» **What to work on**
In the text on the transaction state store, why do FDB 6.2 and later versions give metadata mutations a randomized "txs" tag instead of a single special one? Answer in one to three sentences.

» **Text extract**
Why do we need transaction state store?

When bootstraping an FDB cluster, the cluster controller (CC) role recruits a new transaction system and initializes them. In particular, the transaction state store is first read by the CC from previous generation's log system, and then broadcast to all commit proxies of the new transaction system. After initializing txnStateStore, these commit proxies know how to assign mutations with storage server tags: txnStateStore contains the shard map from key range to storage servers; commit proxies use the shard map to find and attach the destination storage tags for each mutation.

How is transaction state store replicated?

The txnStateStore is replicated in all commit proxies' memories. It is very important that txnStateStore data are consistent, otherwise, a shard change issued by one commit proxy could result in a situation where different proxies think they should send a mutation to different storage servers, thus causing data corruptions.

FDB solves this problem by state machine replication: all commit proxies start with the same txnStateStore data (from CC broadcast), and apply the same sequence of mutations. Because commits happen at all proxies, it is difficult to maintain the same order as well as minimize the communication among them. Fortunately, every transaction has to send a conflict resolution request to all Resolvers and they process transactions in strict order of commit versions. Leveraging this mechanism, each commit proxy sends all metadata (i.e., system key) mutations to all Resolvers. Resolvers keep these mutations in memory and forward to other commit proxies in separate resolution response. Each commit proxy receive resolution response, along with metadata mutations happend at other proxies before its commit version, and apply all these metadata mutations in the commit order. Finally, this proxy only writes metadata mutations in its own transaction batch to TLogs, i.e., do not write other proxies' metadata mutations to TLogs to avoid repeated writes.

It's worth calling out that everything in the txnStateStore is stored at some storage servers and a client (e.g., fdbcli) can read from these storage servers. During the commit process, commit proxies parse all mutations in a batch of transactions, and apply changes (i.e., metadata mutations) to its in-memory copy of txnStateStore. Later, the same changes are applied at storage servers for persistence. Additionally, the process to store txnStateStore at log system is described below.

Notably applyMetadataMutations() is the function that commit proxies use to make changes to txnStateStore. The key ranges stored in txnStateStore include [\xff, \xff\x02) and [\xff\x03, \xff\xff), but not everything in these ranges. There is no data in the range of [\xff\x02, \xff\x03) belong to txnStateStore, e.g., \xff\x02 prefix is used for backup data and is NOT metadata mutations.

How is transaction state store persisted at log system?

When a commit proxy writes metadata mutations to the log system, the proxy assigns a "txs" tag to the mutation. Depending on FDB versions, the "txs" tag can be one special tag txsTag{ tagLocalitySpecial, 1 } for TLogVersion::V3 (FDB 6.1) or a randomized "txs" tag for TLogVersion::V4 (FDB 6.2 and later) and larger. The idea of randomized "txs" tag is to spread metadata mutations to all TLogs for faster parallel recovery of txnStateStore.

At TLogs, all mutation data are indexed by tags. "txs" tag data is special, since it is only peeked by the cluster controller (CC) during the transaction system recovery. See TLog Spilling doc for more detailed discussion on the topic of spilling "txs" data. In short, txsTag is spilled by value. "txs" tag data is indexed and stored in both primary TLogs and satellite TLogs. Note satellite TLogs only index log router tags and "txs" tags.

How is transaction state store implemented?

txnStateStore is kept in memory at commit proxies using KeyValueStoreMemory, which uses LogSystemDiskQueueAdapter to be durable with the log system. As a result, reading from txnStateStore never blocks, which means the futures returned by read calls should always be ready. Writes to txnStateStore are first buffered by the LogSystemDiskQueueAdapter in memory. After a commit proxy pushes transaction data to the log system and the data becomes durable, the proxy clears the buffered data in LogSystemDiskQueueAdapter.

Note KeyValueStoreMemory periodically checkpoints its data to disks to speed up its recovery. For txnStateStore, this checkpoint allows versions before it to be popped, i.e., "txs" tag data on the log system can be reclaimed so that log queue does not grow unbounded. Thus, the txsPoppedVersion is the version right before a checkpoint, and during recovery, txnStateStore is recovered by reading all data from this version.

» **Source material**
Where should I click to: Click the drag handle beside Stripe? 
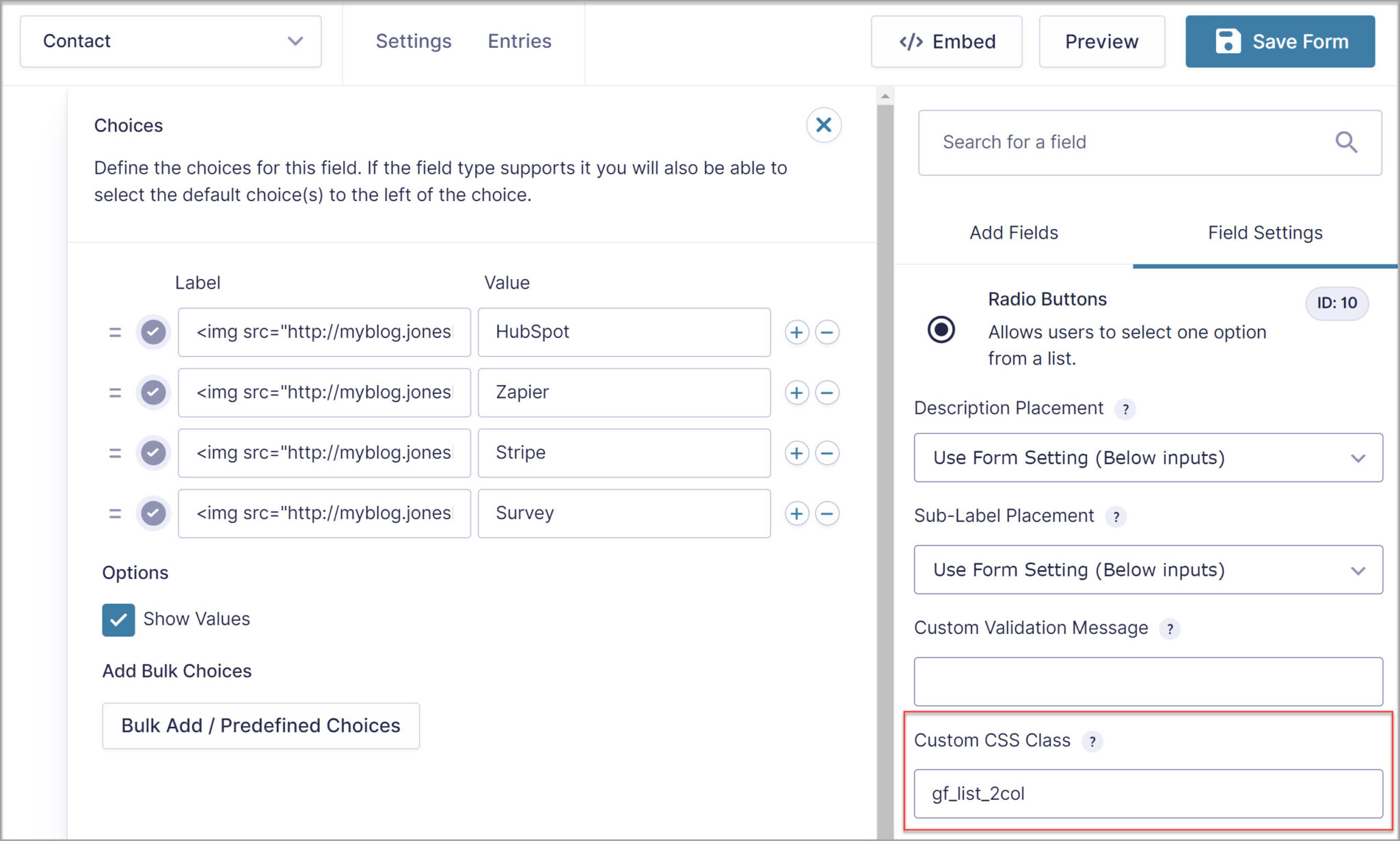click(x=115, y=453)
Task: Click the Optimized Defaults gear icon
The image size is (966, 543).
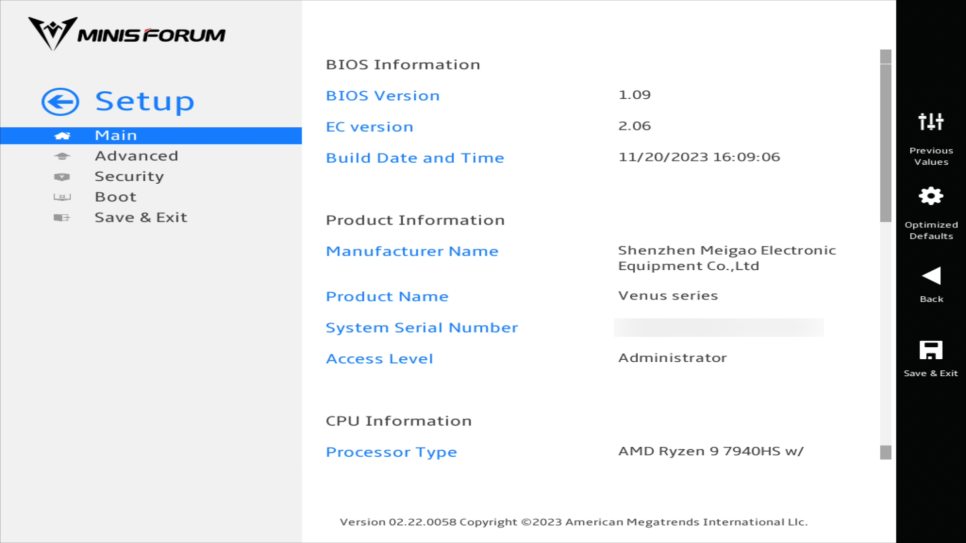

» **Full output**
A randomized "txs" tag spreads metadata mutations across all TLogs instead of placing them under one special tag. This lets the txnStateStore be recovered from many TLogs in parallel, so recovery is faster.